THINGS TO DO:
1. Name every group of people that the article on coronavirus and children mentions.
2. Resume the article on coronavirus and children after its final sentence.

(EXCERPTED PASSAGE begins)

With the daily updates and important guidelines to adhere to, it’s hard not to think about coronavirus at the moment. If you’re a parent, as well as coming up with ways to keep your children occupied during the lockdown and school closures, it’s only natural that you may feel anxious about their safety, and what might happen if they start showing symptoms.
We spoke with Dr Andrew Thornber, Chief Medical Officer at Now Patient, to find out more about how Covid-19 is affecting children, and how you can best keep them safe.
What is coronavirus?
Covid-19 is a relatively new, flu-like illness, which affects the lungs and airways. Caused by a virus called coronavirus, the most common symptoms are:
- A new, continuous cough
- A fever (high temperature)
For most people, this is a mild to moderate illness, and they will recover well from it. People over the age of 70, along with those who have underlying health conditions, are the most vulnerable and are most susceptible to catching the disease.
How coronavirus affects children
While there are still a lot of unknowns about the virus, and research is ongoing, based on current reports and evidence, Covid-19 affects children more mildly. However, children can still catch it and transmit it, even if they have no symptoms.

(EXCERPTED PASSAGE ends)
(RECORDS SHOWN begins)

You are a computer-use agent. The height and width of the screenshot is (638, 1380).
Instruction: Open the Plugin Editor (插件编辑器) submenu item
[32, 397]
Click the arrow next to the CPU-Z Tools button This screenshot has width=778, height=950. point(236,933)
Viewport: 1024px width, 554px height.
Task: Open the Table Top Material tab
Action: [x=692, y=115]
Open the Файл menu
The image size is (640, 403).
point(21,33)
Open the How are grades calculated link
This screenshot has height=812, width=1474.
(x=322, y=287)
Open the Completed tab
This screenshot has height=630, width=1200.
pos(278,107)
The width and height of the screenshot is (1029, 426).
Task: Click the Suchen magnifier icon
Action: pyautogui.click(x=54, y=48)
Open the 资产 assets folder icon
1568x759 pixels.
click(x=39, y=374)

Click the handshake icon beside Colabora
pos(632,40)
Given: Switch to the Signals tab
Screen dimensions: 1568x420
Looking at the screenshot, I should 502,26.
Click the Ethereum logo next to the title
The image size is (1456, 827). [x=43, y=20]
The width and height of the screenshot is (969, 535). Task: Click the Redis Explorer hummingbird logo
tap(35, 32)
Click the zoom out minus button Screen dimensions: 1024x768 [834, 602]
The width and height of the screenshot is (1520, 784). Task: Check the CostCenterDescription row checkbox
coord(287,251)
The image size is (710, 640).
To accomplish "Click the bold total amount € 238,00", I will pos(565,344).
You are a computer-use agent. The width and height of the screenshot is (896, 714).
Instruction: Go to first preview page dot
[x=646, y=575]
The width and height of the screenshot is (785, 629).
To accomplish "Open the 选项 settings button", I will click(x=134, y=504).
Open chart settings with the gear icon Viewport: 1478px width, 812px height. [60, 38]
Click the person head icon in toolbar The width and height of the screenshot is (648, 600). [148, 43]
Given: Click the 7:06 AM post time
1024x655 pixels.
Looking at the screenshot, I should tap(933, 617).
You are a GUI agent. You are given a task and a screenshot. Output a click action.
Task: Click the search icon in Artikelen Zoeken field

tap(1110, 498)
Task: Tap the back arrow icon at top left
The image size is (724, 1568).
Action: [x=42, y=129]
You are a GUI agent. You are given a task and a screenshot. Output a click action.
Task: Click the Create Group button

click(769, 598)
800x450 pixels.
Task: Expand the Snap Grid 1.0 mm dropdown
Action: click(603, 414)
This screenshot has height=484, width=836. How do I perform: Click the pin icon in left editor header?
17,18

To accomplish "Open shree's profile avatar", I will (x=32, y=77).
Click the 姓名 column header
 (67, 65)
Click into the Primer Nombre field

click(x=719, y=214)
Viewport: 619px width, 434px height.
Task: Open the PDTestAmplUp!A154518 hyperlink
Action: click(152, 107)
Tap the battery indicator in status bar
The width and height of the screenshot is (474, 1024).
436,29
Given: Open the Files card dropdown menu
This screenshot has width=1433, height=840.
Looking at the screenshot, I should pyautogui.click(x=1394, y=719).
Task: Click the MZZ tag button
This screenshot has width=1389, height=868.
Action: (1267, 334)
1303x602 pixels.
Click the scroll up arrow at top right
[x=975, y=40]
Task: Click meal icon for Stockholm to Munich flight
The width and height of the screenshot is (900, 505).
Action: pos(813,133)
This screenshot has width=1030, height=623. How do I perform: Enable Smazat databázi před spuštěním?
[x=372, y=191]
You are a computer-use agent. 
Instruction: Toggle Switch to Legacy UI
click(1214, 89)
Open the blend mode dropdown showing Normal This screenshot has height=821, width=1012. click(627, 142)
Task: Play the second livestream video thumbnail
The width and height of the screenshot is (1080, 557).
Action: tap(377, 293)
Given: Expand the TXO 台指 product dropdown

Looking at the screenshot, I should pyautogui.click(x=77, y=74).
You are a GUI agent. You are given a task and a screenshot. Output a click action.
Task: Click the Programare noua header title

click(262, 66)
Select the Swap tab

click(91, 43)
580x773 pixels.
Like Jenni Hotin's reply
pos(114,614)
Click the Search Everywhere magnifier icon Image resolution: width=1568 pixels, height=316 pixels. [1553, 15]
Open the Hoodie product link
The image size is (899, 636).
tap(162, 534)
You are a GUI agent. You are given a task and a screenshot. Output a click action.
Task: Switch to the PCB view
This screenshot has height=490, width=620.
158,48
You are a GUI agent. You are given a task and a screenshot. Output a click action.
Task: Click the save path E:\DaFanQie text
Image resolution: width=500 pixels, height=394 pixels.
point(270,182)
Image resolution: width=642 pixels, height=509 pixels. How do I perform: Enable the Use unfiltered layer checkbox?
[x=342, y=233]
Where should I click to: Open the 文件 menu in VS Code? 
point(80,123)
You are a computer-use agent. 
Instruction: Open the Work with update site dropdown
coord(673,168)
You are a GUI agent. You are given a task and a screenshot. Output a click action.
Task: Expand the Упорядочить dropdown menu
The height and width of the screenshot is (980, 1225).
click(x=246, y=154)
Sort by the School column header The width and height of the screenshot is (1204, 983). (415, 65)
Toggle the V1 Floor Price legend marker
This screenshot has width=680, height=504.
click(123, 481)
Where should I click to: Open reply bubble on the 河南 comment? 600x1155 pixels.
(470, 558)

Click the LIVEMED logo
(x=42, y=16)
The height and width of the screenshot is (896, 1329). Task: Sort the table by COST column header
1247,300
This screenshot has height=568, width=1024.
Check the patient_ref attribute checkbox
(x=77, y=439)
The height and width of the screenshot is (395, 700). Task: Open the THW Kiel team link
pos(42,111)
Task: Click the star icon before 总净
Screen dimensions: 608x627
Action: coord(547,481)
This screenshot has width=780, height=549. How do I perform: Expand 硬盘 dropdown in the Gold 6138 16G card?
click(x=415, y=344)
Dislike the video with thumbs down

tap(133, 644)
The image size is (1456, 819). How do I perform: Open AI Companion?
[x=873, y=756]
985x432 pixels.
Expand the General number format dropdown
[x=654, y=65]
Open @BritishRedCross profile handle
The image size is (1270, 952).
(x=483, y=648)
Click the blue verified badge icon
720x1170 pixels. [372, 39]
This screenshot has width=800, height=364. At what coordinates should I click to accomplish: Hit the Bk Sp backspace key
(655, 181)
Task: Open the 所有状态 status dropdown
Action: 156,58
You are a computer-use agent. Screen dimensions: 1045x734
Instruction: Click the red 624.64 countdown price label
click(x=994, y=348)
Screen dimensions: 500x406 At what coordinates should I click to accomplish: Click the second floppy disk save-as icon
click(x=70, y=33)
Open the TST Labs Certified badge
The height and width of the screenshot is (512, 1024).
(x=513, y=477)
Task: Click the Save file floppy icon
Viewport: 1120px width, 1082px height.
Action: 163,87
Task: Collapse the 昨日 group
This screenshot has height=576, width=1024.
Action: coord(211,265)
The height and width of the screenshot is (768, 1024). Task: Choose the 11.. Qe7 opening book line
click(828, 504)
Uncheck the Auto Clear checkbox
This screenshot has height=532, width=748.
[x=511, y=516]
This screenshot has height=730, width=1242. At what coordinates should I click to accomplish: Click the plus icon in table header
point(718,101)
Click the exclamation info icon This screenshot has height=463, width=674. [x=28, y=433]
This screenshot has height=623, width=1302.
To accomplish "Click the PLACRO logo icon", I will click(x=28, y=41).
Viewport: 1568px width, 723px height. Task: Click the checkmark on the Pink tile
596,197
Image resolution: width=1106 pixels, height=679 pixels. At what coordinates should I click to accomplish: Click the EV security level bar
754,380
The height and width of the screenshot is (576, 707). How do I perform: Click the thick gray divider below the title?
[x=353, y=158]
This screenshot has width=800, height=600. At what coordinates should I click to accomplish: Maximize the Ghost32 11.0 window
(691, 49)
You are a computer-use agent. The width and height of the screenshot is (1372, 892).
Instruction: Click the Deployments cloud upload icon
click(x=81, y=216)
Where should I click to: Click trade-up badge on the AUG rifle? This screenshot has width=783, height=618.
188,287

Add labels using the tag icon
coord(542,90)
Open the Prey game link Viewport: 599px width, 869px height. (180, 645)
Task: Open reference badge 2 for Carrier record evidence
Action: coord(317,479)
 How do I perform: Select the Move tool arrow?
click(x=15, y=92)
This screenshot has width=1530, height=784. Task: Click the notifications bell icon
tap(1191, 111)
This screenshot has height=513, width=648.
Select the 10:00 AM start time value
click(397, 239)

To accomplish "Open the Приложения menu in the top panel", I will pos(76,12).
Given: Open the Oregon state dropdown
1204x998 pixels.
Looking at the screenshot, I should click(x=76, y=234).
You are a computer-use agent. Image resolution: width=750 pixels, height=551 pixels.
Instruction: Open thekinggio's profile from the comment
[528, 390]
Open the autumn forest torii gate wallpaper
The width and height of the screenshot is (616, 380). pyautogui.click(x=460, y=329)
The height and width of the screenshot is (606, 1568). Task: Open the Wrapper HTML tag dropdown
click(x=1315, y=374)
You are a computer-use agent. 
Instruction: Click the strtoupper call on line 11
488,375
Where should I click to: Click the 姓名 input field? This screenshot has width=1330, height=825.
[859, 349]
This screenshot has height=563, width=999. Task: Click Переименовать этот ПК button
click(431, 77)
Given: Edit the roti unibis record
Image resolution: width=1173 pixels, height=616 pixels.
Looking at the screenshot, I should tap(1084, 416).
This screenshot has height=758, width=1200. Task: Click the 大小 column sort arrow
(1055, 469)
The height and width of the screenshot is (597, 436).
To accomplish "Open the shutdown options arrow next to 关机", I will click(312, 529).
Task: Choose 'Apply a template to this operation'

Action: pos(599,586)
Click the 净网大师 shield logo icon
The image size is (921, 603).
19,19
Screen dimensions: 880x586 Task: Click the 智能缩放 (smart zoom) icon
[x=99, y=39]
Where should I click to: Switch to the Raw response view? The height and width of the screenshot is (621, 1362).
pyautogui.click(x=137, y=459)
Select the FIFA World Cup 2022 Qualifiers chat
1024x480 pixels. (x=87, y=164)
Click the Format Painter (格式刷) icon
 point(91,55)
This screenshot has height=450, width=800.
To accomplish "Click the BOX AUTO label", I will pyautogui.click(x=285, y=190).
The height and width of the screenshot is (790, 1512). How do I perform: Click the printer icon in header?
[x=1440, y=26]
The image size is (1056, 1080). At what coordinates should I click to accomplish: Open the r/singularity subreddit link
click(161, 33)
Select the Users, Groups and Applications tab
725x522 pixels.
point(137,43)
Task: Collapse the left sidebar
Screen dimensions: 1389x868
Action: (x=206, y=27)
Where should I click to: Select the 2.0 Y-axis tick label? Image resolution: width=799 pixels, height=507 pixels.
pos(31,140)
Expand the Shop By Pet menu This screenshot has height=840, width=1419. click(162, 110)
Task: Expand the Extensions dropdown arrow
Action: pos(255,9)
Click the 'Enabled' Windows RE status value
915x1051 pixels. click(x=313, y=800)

(RECORDS SHOWN ends)

ANSWERS PROVIDED:
1.
- Parents
- Children
- Most people
- People over the age of 70
- Those who have underlying health conditions

2.
Coronavirus symptoms in children
According to the Centre of Disease Control (CDC), symptoms of Covid-19 are very much the same in children as in adults. However, they will likely be milder. Some children have also experienced:
Children with underlying health conditions
Additional research is needed into whether children with underlying health conditions, such as asthma, are more at risk.
If your child has asthma, ensure they are up to date with their medication and are taking it at regular intervals (if required).
If your child may be vulnerable due to another underlying health condition, it’s important to speak with your healthcare team and specialists, to get advice about their on-going treatment and management going forward.
What to do if you think your child may have coronavirus
If you suspect your child may have Covid-19, it’s important to follow the same advice as is given to adults:
- Do not go to your GP or hospital.
- Stay at home and self-isolate yourself and your child. Any family members who have been in contact with the child must also self-isolate for a 14-day period.
- Ensure your child stays well hydrated.
- If your child feels unwell, you can give them paracetamol (follow dosage instructions on the medication).
- If symptoms persist or get worse, visit NHS 111 online for advice.
Protecting your child from coronavirus
The best way to protect your child from contracting Covid-19 is to strictly follow the advice given by the Government and the NHS on social distancing:
- Stay at home (if you are a key worker, or if your child has been identified as vulnerable, they may continue going to school).
- Only go out for exercise once a day, alone or with immediate family members (those that you live with).
- Do not take your children to parks, and don’t allow them to meet up with their friends either at their homes or outside.
- When you’re out and about, stick to the social distancing rule of staying at least 2m away from others.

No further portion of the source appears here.